Lightning will go to the third Stanley Cup in a row against avalanche

Regardless of the sport, winning back-to-back championship titles is rare because it is so hard. Injuries, vanities, contract requirements, and the NHL’s salary cap often derail the Title II run.

However, the Tampa Bay Lightning is on the verge of achieving something even more difficult: winning three Stanley Cups in a row. The two-time champions beat Rangers 2-1 to win the Eastern Conference Finals on Saturday and will return to the Stanley Cup Finals where they face the Colorado Avalanche starting Wednesday in Denver.

No team has attended three consecutive Stanley Cup Finals since the Edmonton Oilers led by Wayne Gretzky and Mark Messier in the mid-1980s, and the Islanders were the last team to win three consecutive Cups when they won four consecutive titles 40 years ago from 1980 to 1984.

Lightning may not get the national attention of some clubs in the league’s major markets, or its Canadian teams. They play in Tampa, a Florida holiday destination where a star named Tom Brady, quarterback for the Buccaneers, grabs most of the sports news headlines.

But calmly and sympathetically to the lightning dynasty built Under the leadership of coach John Cooper and captain Stephen Stamkos, who has been the core of the team’s success. Now 32, the center from suburban Toronto played his 14-year career in Tampa and helped build an enduring competitor.

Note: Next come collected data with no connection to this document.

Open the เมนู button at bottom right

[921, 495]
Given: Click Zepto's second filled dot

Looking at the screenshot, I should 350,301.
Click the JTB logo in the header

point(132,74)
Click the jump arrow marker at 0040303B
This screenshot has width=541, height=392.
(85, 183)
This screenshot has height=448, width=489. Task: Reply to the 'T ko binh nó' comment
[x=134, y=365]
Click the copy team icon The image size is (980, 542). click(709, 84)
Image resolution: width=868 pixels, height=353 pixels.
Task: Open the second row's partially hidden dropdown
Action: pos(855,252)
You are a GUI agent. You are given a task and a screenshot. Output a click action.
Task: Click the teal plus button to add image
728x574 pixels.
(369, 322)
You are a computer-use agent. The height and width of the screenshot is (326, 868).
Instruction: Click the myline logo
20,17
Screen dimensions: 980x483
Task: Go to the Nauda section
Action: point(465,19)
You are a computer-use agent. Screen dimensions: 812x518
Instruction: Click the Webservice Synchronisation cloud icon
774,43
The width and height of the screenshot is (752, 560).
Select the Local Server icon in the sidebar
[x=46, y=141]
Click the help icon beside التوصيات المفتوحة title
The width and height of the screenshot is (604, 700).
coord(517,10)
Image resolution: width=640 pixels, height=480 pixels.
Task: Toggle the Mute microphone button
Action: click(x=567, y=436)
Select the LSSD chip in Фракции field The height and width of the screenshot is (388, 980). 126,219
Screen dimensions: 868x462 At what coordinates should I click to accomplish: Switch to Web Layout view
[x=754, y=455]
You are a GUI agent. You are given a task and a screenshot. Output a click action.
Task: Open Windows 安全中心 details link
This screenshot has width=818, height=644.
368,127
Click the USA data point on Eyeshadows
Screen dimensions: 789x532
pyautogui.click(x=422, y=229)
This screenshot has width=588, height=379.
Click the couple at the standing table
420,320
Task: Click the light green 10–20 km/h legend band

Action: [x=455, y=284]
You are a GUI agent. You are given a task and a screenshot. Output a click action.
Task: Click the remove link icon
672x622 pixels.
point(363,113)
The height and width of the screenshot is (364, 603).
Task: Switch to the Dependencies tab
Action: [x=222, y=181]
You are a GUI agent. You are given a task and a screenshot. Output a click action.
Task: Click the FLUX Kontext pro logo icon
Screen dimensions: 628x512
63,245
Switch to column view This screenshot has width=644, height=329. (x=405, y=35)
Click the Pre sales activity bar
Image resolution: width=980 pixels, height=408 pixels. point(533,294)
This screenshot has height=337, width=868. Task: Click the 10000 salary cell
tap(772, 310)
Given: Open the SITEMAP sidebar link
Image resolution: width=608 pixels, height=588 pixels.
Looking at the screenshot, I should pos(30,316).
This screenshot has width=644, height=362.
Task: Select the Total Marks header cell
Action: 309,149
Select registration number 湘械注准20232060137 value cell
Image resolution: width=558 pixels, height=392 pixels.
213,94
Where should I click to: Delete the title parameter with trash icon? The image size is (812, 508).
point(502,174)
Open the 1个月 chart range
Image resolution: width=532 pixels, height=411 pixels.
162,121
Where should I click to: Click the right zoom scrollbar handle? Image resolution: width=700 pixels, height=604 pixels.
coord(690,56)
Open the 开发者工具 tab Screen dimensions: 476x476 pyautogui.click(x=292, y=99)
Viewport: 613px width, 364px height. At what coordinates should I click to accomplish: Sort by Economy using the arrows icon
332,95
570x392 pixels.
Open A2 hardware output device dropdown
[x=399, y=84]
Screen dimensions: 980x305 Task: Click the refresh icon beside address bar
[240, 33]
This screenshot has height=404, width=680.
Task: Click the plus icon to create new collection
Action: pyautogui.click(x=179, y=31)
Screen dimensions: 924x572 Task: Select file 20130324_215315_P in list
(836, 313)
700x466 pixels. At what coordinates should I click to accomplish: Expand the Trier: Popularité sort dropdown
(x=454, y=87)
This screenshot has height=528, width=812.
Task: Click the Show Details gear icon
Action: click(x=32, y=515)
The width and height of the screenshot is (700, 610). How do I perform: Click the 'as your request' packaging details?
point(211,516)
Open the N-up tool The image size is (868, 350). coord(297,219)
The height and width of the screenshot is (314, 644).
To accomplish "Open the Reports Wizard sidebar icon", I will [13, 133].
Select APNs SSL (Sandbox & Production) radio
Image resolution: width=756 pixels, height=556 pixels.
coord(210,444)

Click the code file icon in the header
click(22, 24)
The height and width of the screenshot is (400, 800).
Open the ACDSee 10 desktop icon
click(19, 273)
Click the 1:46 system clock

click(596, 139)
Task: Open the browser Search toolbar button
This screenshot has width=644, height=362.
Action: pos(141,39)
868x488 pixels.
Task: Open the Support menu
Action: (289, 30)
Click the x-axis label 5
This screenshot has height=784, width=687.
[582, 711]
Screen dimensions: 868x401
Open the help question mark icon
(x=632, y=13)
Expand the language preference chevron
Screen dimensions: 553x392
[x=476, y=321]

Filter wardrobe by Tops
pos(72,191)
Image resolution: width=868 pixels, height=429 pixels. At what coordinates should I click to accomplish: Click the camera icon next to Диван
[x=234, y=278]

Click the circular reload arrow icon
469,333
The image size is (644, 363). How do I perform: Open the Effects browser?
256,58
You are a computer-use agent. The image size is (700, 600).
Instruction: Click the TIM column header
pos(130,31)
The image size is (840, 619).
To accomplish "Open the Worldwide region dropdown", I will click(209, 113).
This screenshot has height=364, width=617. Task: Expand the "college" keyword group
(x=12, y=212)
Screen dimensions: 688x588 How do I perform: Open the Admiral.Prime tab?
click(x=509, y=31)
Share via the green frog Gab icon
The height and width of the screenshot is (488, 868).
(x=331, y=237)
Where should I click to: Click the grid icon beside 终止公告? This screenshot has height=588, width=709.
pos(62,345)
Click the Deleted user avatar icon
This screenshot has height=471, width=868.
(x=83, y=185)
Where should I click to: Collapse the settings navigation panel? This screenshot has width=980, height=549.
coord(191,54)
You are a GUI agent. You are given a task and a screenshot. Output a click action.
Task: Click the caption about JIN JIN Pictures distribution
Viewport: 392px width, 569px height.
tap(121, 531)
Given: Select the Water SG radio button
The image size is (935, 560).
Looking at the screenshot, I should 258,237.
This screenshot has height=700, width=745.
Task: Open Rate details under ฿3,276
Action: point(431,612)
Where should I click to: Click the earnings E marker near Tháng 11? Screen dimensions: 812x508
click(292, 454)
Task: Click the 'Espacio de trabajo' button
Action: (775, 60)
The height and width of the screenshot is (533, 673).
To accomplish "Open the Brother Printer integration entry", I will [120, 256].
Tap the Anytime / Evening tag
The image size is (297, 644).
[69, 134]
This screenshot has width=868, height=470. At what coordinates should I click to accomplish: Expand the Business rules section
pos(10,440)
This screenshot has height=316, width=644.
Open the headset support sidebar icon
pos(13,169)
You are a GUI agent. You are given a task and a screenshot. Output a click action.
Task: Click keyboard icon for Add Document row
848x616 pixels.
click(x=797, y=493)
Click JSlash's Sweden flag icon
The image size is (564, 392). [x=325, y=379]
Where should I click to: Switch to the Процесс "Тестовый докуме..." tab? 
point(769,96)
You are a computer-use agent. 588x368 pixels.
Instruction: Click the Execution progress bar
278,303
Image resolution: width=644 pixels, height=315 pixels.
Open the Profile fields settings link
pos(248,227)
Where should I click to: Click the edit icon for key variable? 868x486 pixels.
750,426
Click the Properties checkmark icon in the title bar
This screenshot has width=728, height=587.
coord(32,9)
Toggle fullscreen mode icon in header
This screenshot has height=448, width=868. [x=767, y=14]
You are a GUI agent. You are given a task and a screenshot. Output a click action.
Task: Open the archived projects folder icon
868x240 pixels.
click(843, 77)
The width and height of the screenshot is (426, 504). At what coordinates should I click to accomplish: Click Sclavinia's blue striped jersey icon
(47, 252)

With 522 career goals, including playoffs, only two players named Ovechkin and Crosby track among the active players. He’s also been the glue that has helped keep his high-flying teammates together, including buddies Nikita Kucherov and Ondrij Balat. The Tampa Bay roster features players totaling 204 playoff games, the most of any other team.

Stamkos added to his stellar career when he scored two Lightning goals, including a match-winner late in the third half on Saturday, to finish off Rangers.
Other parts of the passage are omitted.